Becoming Trustworthy (Learning Twenty-eight)

We hear that Americans are polarized. Nationally, there is not of enough trust to bridge the national chasm. Yet in our small towns and neighborhoods, it is often difficult to find strong community wide divisive polarity. Instead there is usually a nearly invisible trustfulness that allows the residents to collectively do the necessary work of producing community well-being.
A critical source of this trustfulness is the result of the experience of doing community work together. This work is most often manifested through local clubs, groups organizations, faith groups and associations. This collective work depends upon the experience of being productive – to be able to say, “We did that” or “We made that.” This ability to make a collective vision manifest is the essence of what it means to be a citizen: One who has an idea and with other citizens makes it come true. This experience requires investment of the substance of oneself. This involves commitments, skills, time and money. When this experience of mutual investment takes place, the trustful infrastructure of community emerges, born of community work.

+ + + + +

• Goal 1
According to the passage on community trustfulness, what does the experience of investing the substance of oneself involve?
The passage and the entries come from unrelated sources.

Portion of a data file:
+ + + + +

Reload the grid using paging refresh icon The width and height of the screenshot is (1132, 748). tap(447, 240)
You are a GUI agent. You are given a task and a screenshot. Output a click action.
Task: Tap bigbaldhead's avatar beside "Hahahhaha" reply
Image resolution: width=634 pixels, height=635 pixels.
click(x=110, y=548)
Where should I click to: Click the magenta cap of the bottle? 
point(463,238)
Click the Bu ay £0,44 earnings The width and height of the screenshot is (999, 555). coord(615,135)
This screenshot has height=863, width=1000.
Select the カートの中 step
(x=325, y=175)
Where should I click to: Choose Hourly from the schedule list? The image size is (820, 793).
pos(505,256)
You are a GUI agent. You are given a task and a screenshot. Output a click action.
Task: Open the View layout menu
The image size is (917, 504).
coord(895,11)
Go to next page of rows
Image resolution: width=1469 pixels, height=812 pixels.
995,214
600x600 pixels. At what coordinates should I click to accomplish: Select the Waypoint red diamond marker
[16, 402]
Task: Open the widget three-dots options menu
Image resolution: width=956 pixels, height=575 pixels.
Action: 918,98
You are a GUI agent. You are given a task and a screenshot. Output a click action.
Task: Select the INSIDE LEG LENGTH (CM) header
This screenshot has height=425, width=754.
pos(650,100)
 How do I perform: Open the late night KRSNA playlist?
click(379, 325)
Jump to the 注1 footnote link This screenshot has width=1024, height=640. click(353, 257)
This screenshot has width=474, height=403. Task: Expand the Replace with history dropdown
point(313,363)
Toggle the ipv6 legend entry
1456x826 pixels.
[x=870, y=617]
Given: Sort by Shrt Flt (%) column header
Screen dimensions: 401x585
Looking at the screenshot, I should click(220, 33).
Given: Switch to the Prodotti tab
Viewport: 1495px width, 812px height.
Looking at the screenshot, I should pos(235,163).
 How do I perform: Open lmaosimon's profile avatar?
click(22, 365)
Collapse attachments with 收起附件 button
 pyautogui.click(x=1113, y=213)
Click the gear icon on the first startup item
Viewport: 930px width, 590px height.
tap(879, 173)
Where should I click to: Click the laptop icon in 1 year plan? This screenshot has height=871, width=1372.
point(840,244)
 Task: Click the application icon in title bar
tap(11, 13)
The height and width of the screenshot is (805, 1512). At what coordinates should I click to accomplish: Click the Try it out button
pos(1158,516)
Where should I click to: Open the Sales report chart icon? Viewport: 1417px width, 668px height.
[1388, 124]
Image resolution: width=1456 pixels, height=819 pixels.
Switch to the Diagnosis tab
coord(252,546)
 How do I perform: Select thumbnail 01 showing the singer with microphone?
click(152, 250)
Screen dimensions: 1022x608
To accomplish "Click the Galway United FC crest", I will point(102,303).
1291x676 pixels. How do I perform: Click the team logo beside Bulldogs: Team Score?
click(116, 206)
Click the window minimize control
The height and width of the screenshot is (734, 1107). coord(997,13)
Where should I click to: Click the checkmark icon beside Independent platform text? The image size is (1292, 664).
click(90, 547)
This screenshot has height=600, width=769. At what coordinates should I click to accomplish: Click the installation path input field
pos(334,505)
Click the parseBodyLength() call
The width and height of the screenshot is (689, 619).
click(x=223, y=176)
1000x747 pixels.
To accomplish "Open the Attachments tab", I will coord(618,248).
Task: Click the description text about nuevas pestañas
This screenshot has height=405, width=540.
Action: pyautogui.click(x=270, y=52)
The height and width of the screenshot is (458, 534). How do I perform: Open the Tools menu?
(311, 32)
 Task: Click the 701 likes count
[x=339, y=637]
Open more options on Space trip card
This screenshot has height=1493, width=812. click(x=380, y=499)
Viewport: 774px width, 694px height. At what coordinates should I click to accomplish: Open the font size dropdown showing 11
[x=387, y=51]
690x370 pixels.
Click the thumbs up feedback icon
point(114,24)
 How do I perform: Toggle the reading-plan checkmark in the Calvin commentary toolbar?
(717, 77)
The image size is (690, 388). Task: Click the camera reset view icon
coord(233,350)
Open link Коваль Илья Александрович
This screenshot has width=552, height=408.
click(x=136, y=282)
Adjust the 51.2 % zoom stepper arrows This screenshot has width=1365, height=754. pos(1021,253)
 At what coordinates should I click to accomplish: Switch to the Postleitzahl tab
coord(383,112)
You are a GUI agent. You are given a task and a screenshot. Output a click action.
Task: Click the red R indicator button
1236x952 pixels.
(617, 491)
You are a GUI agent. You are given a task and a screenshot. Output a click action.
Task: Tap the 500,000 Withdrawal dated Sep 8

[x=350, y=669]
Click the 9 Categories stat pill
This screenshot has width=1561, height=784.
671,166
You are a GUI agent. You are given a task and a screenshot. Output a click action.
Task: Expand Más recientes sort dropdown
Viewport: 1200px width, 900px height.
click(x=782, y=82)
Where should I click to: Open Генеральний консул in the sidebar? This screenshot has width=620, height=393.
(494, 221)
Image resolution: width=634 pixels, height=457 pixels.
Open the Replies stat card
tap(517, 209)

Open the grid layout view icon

+ + + + +

• Goal 2
Extract each line of the entries that contains the string "options".

• Final answer 1
Commitments, skills, time and money.

• Final answer 2
Task: Open the widget three-dots options menu
Open more options on Space trip card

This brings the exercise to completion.